Plus substantiellement, le moyen tiré de la violation du principe de coopération loyale, ancré à l’article 5 du traité CE, a été rejeté. L’État requérant faisait valoir que la décision avait été adoptée sans tenir compte de sa position et des conditions qu’il avait posées lors de l’approbation des accords du cycle de l’Uruguay. La Cour a ramené le débat à sa juste dimension juridique en relevant que la décision attaquée relevait de la politique commerciale et devait être adoptée à la majorité qualifiée, conformément à l’article 113 du traité. Dès lors que cette règle de procédure avait été respectée, l’opposition d’une minorité d’États membres ne pouvait vicier la décision. Le principe de coopération loyale ne saurait en effet modifier les règles de compétence et de vote prévues par le traité.
B. L’écartement des arguments relatifs à la protection des opérateurs économiques
L’État membre requérant a également tenté de défendre la position de son industrie textile en invoquant les principes de confiance légitime et de non-discrimination. S’agissant de la confiance légitime, il soutenait que les opérateurs économiques étaient en droit d’attendre que le calendrier d’ouverture du marché fixé par l’ATV ne soit pas substantiellement modifié. La Cour a balayé cet argument en s’appuyant sur sa jurisprudence constante, selon laquelle « le principe du respect de la confiance légitime ne peut justifier l’intangibilité d’une réglementation, et ce, en particulier, dans des secteurs – comme celui de l’importation des textiles – où il est nécessaire et, par conséquent, raisonnablement prévisible que les règles en vigueur soient continuellement adaptées aux variations de la conjoncture économique ».
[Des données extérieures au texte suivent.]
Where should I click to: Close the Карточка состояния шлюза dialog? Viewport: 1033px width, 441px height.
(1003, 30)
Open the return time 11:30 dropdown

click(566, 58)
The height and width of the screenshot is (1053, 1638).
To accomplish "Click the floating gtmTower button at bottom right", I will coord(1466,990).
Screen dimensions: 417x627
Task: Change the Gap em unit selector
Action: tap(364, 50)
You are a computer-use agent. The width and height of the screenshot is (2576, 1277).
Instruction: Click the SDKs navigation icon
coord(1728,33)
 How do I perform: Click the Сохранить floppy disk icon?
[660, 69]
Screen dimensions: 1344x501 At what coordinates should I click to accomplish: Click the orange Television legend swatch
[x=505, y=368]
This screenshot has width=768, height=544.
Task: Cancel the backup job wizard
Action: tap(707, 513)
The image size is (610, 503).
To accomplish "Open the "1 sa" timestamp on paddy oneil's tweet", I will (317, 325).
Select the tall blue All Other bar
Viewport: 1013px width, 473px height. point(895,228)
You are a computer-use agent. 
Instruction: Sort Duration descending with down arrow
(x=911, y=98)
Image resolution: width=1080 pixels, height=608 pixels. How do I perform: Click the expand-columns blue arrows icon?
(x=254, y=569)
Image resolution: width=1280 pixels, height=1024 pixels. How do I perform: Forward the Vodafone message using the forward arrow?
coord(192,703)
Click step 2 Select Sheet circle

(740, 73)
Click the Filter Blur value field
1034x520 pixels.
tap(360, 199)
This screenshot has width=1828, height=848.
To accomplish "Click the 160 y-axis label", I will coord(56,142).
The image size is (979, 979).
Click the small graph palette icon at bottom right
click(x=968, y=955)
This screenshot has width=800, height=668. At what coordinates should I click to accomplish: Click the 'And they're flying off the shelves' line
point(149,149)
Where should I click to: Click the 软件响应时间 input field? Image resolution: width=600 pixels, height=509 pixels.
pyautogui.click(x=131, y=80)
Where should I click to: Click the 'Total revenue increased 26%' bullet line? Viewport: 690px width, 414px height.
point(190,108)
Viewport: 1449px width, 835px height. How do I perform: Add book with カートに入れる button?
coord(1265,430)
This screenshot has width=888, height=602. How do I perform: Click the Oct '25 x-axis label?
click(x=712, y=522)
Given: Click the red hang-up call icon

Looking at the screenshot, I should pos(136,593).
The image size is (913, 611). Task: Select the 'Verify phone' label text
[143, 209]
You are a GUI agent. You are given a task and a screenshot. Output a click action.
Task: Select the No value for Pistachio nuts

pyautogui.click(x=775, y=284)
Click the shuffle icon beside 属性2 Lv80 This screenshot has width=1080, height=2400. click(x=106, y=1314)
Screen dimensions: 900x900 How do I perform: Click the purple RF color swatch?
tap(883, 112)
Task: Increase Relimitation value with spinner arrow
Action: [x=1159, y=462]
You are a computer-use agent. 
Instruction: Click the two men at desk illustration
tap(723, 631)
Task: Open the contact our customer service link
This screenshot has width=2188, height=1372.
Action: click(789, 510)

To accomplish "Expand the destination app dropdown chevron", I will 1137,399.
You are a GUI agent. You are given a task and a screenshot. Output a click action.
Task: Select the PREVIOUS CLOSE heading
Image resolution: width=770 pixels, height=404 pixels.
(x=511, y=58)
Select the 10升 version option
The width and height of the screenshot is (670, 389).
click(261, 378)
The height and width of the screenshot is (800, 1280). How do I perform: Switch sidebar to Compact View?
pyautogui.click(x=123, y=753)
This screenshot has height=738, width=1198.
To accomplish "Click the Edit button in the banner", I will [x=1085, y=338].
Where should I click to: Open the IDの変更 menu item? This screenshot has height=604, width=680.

Enfin, concernant la violation du principe d’égalité de traitement, l’État requérant alléguait que les accords favorisaient les producteurs de laine au détriment de ceux de coton, filière prédominante dans son industrie. La Cour a rappelé que ce principe exige que « des situations comparables ne soient pas traitées de manière différente, à moins qu’une différenciation ne soit objectivement justifiée ». Or, elle a estimé que les opérateurs des filières laine et coton agissaient sur des marchés distincts et n’étaient donc pas dans des situations comparables. Un éventuel traitement différencié résultant des négociations commerciales ne pouvait, dans ce contexte, constituer une discrimination.